The Met Office forecast 18 named tropical storms and four major hurricanes. According to data collected by tropical scientist Phil Klotzbach of Colorado State University and quoted by Professor Roger Pielke, in 2022 there were 14 tropical storms and two major hurricanes. In an article headed “The 2022 Seasonal Hurricane Forecast Bust”, Prof. Pielke references the work of the Barcelona Supercomputing Centre that collected work from 29 organisations, “which allows a detailed analysis of just how wrong the community was in 2022”. Of the 19 organisations that issued forecasts last spring, 17 of them predicted an above-average frequency of ‘named storms’. By early summer, all 19 of these forecasts predicted an above-average season. Yet, according to Pielke, on most metrics the hurricane season was below average.

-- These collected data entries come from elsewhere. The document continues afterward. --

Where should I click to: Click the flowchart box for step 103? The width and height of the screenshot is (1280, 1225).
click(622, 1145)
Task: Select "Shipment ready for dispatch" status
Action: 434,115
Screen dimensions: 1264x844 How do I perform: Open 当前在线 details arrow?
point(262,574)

It’s only a climate model forecast, it might be said. But of course, in a political world where the weather is catastrophised on a daily basis, these predictions play an important part in promoting the command-and-control Net Zero agenda.

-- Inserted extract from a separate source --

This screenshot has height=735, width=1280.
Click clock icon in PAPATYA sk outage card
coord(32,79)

Earlier this year, the mainstream media were full of these groupthink reports forecasting a bad hurricane season. Inevitably, the finger was pointed at the suggestion that humans were responsible for the catastrophic weather events. Never slow to jump on a catastrophe bandwagon, the BBC reported the early forecasts, noting: “With another active season expected, many might question whether climate change has had a hand in this.”
The latest hurricane news caps a bad year for climate catastrophists. When it comes to making generalisations from single events, those who live by the sword, die by it as well. Arctic sea ice has shown impressive recent growth, with suggestions that the Greenland ice sheet might even have grown in the year to August 2022. Coral at the Great Barrier Reef is back in record amounts, while a little extra summer warmth in the Arctic has led to more food being available for all forms of life including growing numbers of seals and polar bears. The wildfire season is ending in the western United States, and it has been one of the quietest for years. If you like a little cold in your weather mix, you would have welcomed the news that in 2020-21 the South Pole recorded its coldest six month winter since records began. And the latest news from Antarctica is also on the chilly side, with the South Pole and the eastern station at Vostok recording their coldest November for 35 years.